Na polskim rynku działa już prawie 20 funduszy parasolowych, które oferują ponad 100 różnych strategii. Co piąta złotówka, wpłacona do funduszy, jest już "pod parasolem". O ogromnej popularności tego typu instytucji świadczy to, że jeszcze kwartał temu aktywa takich funduszy stanowiły tylko 10 proc. rynku.
Czym kuszą "parasolki"?
Fundusze parasolowe są receptą na podatek od zysków kapitałowych, czyli 19-proc. obciążenie, które trzeba zapłacić od tego, co udało się w funduszach zarobić. Niewielu lubi płacić podatki, więc towarzystwa sięgnęły po sprawdzone na Zachodzie rozwiązanie. Zamiast oferować kilka funduszy o różnych strategiach, począwszy od bezpiecznych pieniężnych po agresywne fundusze akcji, wszystko trafia do jednego bytu prawnego, jakim jest fundusz parasolowy. Wtedy te różne strategie inwestycyjne stają się subfunduszami, pomiędzy którymi można przenosić pieniądze, nie płacąc wspomnianego podatku zwanego podatkiem Belki, od nazwiska ministra finansów, który go wprowadził.
Konstrukcja takiego funduszu przypomina więc sejf z kilkoma półkami, pomiędzy którymi przekłada się pieniądze.

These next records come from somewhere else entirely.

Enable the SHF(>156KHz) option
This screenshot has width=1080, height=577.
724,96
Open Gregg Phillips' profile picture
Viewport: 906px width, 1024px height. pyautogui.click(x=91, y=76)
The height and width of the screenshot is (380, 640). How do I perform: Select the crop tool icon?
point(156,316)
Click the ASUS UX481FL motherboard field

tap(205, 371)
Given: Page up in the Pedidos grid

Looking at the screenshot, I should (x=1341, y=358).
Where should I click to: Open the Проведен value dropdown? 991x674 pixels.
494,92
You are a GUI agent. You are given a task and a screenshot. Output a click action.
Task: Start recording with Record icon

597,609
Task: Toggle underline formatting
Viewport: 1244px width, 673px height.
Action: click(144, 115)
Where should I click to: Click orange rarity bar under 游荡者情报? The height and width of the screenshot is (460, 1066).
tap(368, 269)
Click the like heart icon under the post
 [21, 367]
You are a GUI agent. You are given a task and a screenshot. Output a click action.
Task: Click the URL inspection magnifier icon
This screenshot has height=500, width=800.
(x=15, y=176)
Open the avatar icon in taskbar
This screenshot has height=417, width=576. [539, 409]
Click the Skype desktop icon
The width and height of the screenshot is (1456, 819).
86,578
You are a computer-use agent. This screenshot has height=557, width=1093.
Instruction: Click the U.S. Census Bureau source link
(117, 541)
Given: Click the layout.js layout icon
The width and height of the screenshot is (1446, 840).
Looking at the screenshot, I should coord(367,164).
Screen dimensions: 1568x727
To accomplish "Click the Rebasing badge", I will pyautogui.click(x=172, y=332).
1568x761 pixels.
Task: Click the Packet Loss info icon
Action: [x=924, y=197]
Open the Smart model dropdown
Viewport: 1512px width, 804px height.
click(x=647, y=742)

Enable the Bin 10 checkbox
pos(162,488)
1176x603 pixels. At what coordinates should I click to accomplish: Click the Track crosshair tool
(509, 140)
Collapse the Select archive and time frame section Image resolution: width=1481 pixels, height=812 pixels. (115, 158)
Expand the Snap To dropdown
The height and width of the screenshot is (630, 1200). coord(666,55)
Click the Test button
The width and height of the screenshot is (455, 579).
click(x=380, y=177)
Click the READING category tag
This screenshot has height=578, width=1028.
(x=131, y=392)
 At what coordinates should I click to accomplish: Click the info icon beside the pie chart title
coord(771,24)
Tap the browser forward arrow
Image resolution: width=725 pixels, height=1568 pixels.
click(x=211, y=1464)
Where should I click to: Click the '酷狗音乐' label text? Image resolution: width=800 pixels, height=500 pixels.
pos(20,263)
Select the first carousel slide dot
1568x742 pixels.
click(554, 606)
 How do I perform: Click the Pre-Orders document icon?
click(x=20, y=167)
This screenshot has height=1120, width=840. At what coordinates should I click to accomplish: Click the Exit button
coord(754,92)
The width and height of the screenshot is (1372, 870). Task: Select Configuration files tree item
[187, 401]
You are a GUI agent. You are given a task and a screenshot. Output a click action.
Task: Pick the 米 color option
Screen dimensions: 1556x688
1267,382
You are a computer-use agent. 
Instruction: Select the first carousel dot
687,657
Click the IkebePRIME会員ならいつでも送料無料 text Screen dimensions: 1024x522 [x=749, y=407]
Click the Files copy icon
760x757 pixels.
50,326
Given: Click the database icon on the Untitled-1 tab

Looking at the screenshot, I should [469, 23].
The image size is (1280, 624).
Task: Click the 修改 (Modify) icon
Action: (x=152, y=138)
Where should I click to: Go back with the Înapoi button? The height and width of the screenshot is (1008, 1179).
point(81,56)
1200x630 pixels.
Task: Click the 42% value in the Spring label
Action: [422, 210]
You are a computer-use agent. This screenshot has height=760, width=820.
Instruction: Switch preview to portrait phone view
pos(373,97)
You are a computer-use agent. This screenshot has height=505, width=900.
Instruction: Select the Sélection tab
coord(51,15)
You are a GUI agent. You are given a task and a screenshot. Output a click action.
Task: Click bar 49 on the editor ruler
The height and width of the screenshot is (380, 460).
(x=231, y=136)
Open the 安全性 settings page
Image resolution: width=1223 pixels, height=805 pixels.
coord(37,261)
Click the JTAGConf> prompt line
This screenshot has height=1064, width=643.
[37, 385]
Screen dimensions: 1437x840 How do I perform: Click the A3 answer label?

Nie wyciąga się ich jednak z tej kasy, więc fiskus nie upomina się o swoją daninę. Podatek płaci się dopiero na końcu, kiedy już definitywnie wypłacimy pieniądze z funduszu.
To rozwiązanie ma swoje korzyści. Wyobraźmy sobie sytuację, że lokujemy w funduszach 10 tys. na 10 lat. Po drodze koniunktura na giełdzie na pewno kilka razy się zmieni, więc co jakiś czas warto przenosić część pieniędzy pomiędzy bezpiecznymi i agresywnymi funduszami. Zakładając, że taką konwersję przeprowadzimy raz do roku (i za każdym razem zapłacimy podatek Belki), to przy średnio 10-proc. stopie zwrotu na koniec dekady będziemy mieli prawie 22,5 tys. zł. W przypadku inwestycji "pod parasolem", gdy podatek płacimy dopiero na końcu, zysk wyniesie niemal 24 tys. zł.